- Origin: Toronto, Ontario, Canada
- Genres: Canadian hip hop, East Coast hip hop
- Years active: 1992–2004, 2011
- Labels: Groove-a-Lot Records, 7 Bills Entertainment, G7 Records
- Members: Kwajo Cinqo Dolo
- Past members: Infinite

= Ghetto Concept =

Canadian hip-hop group

Ghetto Concept is a Canadian hip-hop duo from Toronto, Ontario, composed of Kwajo Cinqo and Dolo.

==History==
Kwajo Cinqo (Kwajo Boateng) and Dolo (Lowell Frazer) formed Ghetto Concept in 1992, hailing from the Rexdale and Lawrence Heights neighbourhoods of Toronto.
Their first single "Certified" was released in 1993 by independent label Groove-a-Lot Records. In 1994, they released their second single "E-Z On Tha Motion". "Certified" and "E-Z On Tha Motion" would go on to win the group Juno Awards in 1995 and 1996 respectively.

In 1994, they were featured in Andrew Munger's documentary film Make Some Noise.

Ghetto Concept created 7 Bills Entertainment Inc. in 1996 and released the single "Much Luv", which featured Infinite. The duo released their self-titled debut album Ghetto Concept in 1998, along with the singles "Krazy World" and "Precious Metals"; Sticky Fingaz was featured on the remix of "Heavy Metals". In 1999, they received gold certification for their single "Too Much", which was featured on The Baby Blue Soundcrew's Private Party album. In 2001, Ghetto Concept signed a licensing deal with BMG Music Canada. That same year, they released a remix of "Too Much" (entitled "Still Too Much"), which featured Maestro, Kardinal Offishall, Red-1, Ironside, and Snow. On March 19, 2002, they released their next album, Ghetto Concept Presents...7 Bills All-Stars: Da Album.
++++++
**What to do**
- 1) According to the Ghetto Concept excerpt, which two singles won the group Juno Awards?
- 2) Reproduce word for word everything in the Ghetto Concept excerpt from "Ghetto Concept created" down to "All-Stars: Da Album.".
- 3) Resume the Ghetto Concept history after its last sentence and continue writing it.

**Supplied data**
++++++
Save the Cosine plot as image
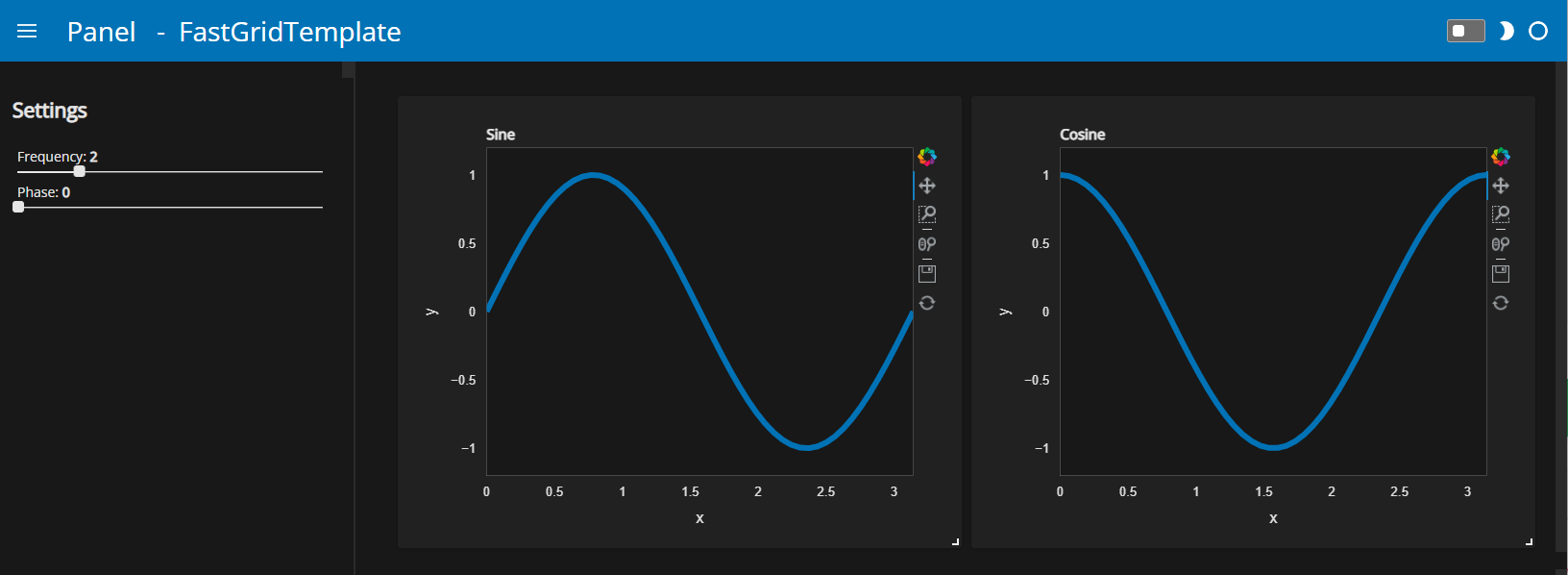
++++++
**Answers to the problems**
- 1) "Certified" and "E-Z On Tha Motion"

- 2)
Ghetto Concept created 7 Bills Entertainment Inc. in 1996 and released the single "Much Luv", which featured Infinite. The duo released their self-titled debut album Ghetto Concept in 1998, along with the singles "Krazy World" and "Precious Metals"; Sticky Fingaz was featured on the remix of "Heavy Metals". In 1999, they received gold certification for their single "Too Much", which was featured on The Baby Blue Soundcrew's Private Party album. In 2001, Ghetto Concept signed a licensing deal with BMG Music Canada. That same year, they released a remix of "Too Much" (entitled "Still Too Much"), which featured Maestro, Kardinal Offishall, Red-1, Ironside, and Snow. On March 19, 2002, they released their next album, Ghetto Concept Presents...7 Bills All-Stars: Da Album.

- 3)
On February 21, 2004, Ghetto Concept's longtime manager, Elliott Reid-Thomas, was murdered. That same year, the group changed the name of their label to G7 Records Inc. During this time period, they recorded music in Toronto, Los Angeles, New York and Atlanta. In the years since, they made their catalogue of music available on all major music platforms.

Ghetto Concept performed on March 29, 2011, at CBC's Hip-Hop Summit, along with fellow Canadian artists Maestro Fresh Wes, Michie Mee, and Dream Warriors at an event that was the first of its kind in Canada. The concert was staged at CBC's Glenn Gould Studio and hosted by CBC Radio 2. Additionally, the event and Ghetto Concept themselves were also highlighted in Love, Props and the T.Dot a documentary which was hosted by CBC Toronto's Dwight Drummond.

In 2018, three of Ghetto Concept's pictures were featured in the McMichael Canadian Art Collection gallery in Kleinburg, Ontario, which also hosted portraits from the legendary Group of Seven.

==Discography==
- CERTIFIED (Single) (1993)
- EZ on the Motion (Single) (1994)
- Much Luv (Single) (1996)
- Crazy World (Single) (1997)
- Ghetto Concept (Album) (1998)
- Still Too Much ft Maestro Fresh Wes, Kardinal Offishall, Red-1 (Rascalz), Ironside, Snow (Single) (2001)
- Ghetto Concept Presents...7 Bills All-Stars: Da Album (2002)
- Here We Go Again ft Lil' Flip (Single) (2004)
- Legendary (2025)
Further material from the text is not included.